___ EXTRACT PROVIDED ___

Note the use of the special forms INCQ (INCrement Quote) and DECQ (DECrement
Quote) in the definition of GENTLE-SLOPE.  If <variable> is a symbol and <n>
is a number, (INCQ variable n) adds <n> to the value of <variable>.  It is
equivalent to (SETQ variable (+ variable n)), but is more efficient.  If INCQ
is called without a second argument, <variable> is incremented by one.  DECQ
is analogous to INCQ except it subtracts from its first argument.

CONTINUE
The steep slope line-drawing function:

$ (DEFUN STEEP-SLOPE ()
    (SETQ DELTA-X (* 2 DELTA-X)
	  X2 (- DELTA-X DELTA-Y)
	  DELTA-Y (- DELTA-Y X2))
    (LOOP
      (DOT X1 Y1)
      ((EQ Y1 Y2))
      ( ((PLUSP X2)

___ DATA EXTRACT ___

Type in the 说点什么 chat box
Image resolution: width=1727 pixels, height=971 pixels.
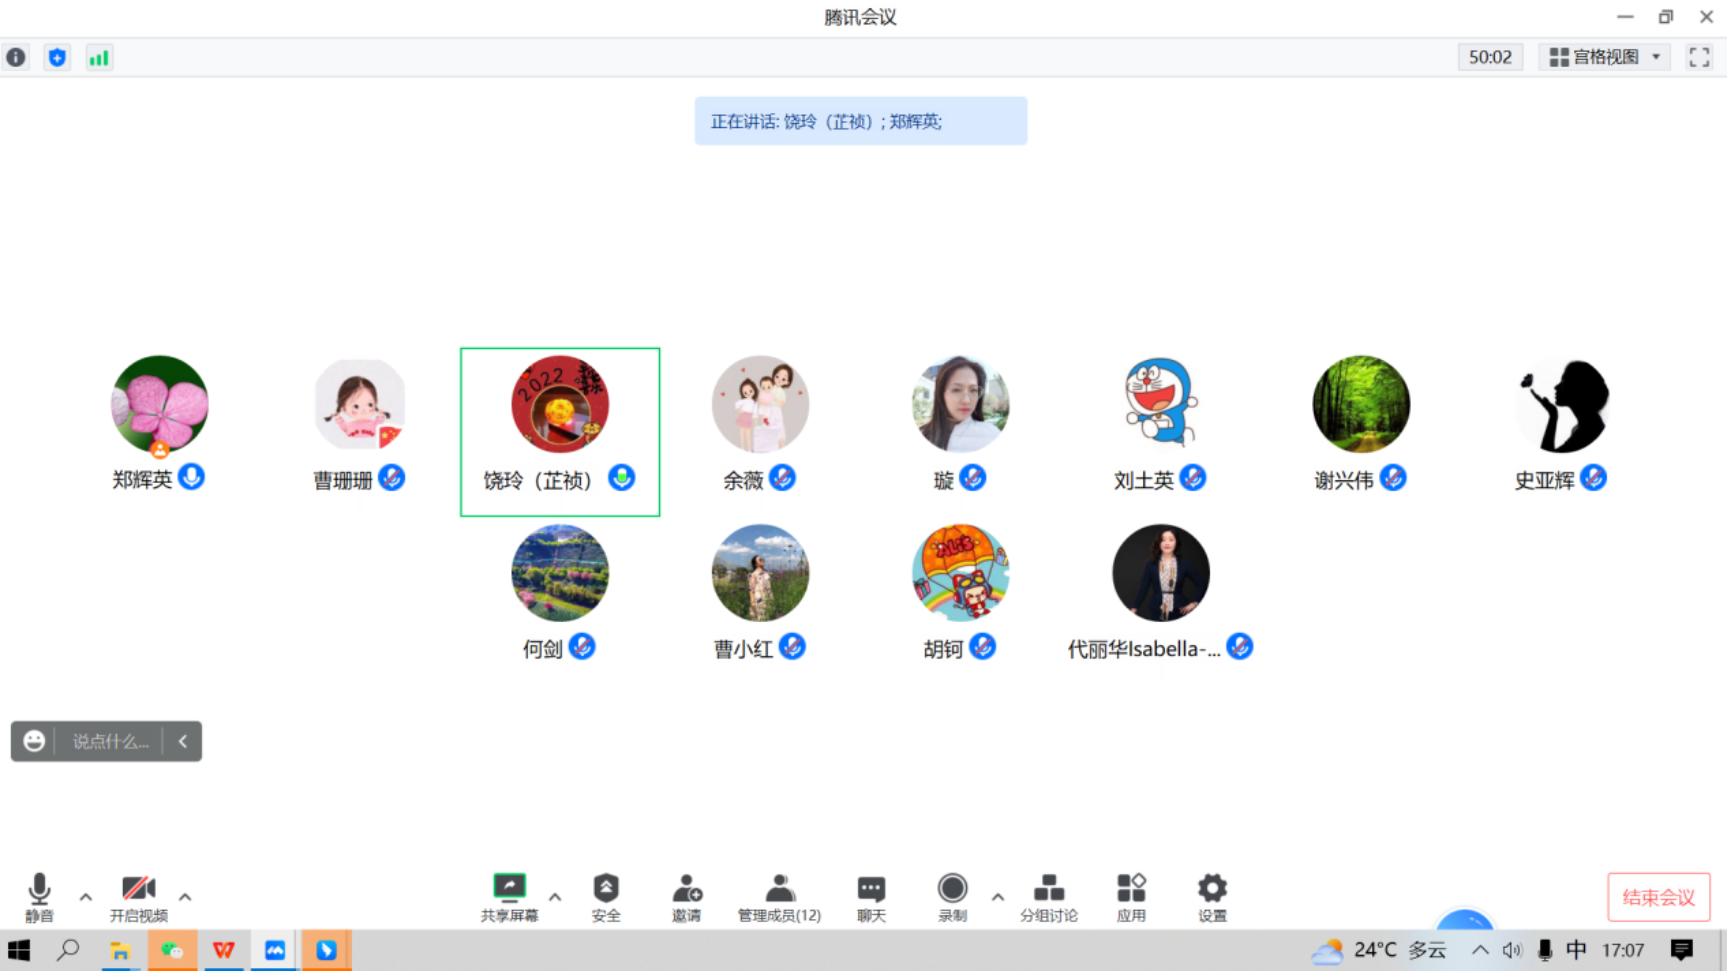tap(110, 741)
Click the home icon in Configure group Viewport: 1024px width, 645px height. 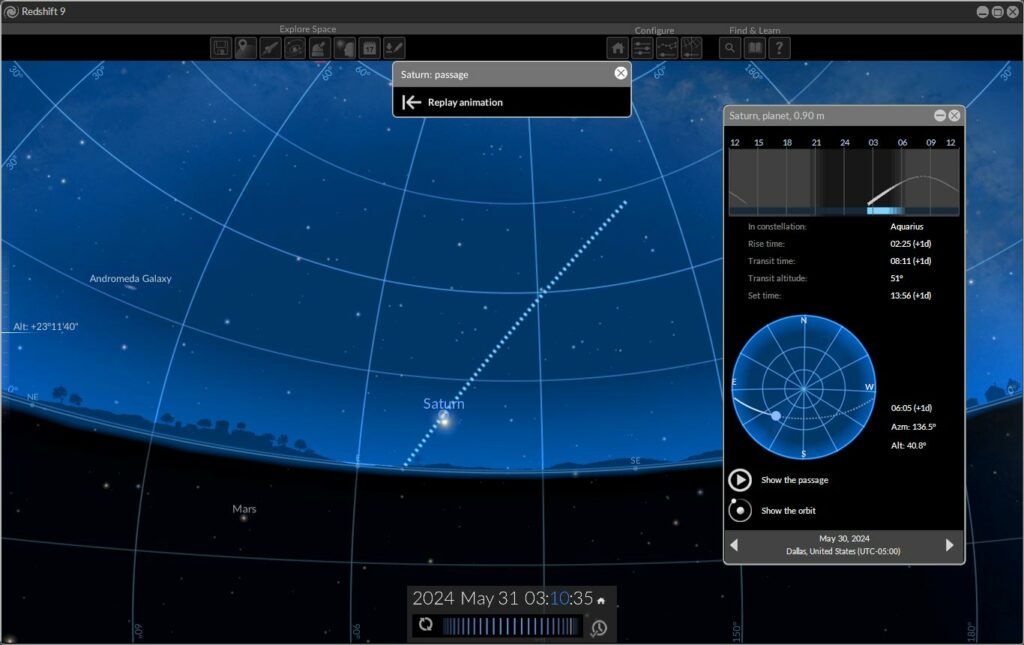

___

» WHAT THIS TASK INVOLVES
Answer these questions about the excerpt on INCQ, DECQ, and the steep slope function.
(a) What SETQ expression is (INCQ variable n) equivalent to?
(b) What happens when INCQ is called without a second argument?
(c) What call appears first inside the LOOP of STEEP-SLOPE?

» ANSWER TO THIS TASK
(a) (SETQ variable (+ variable n))
(b) The variable is incremented by one.
(c) (DOT X1 Y1)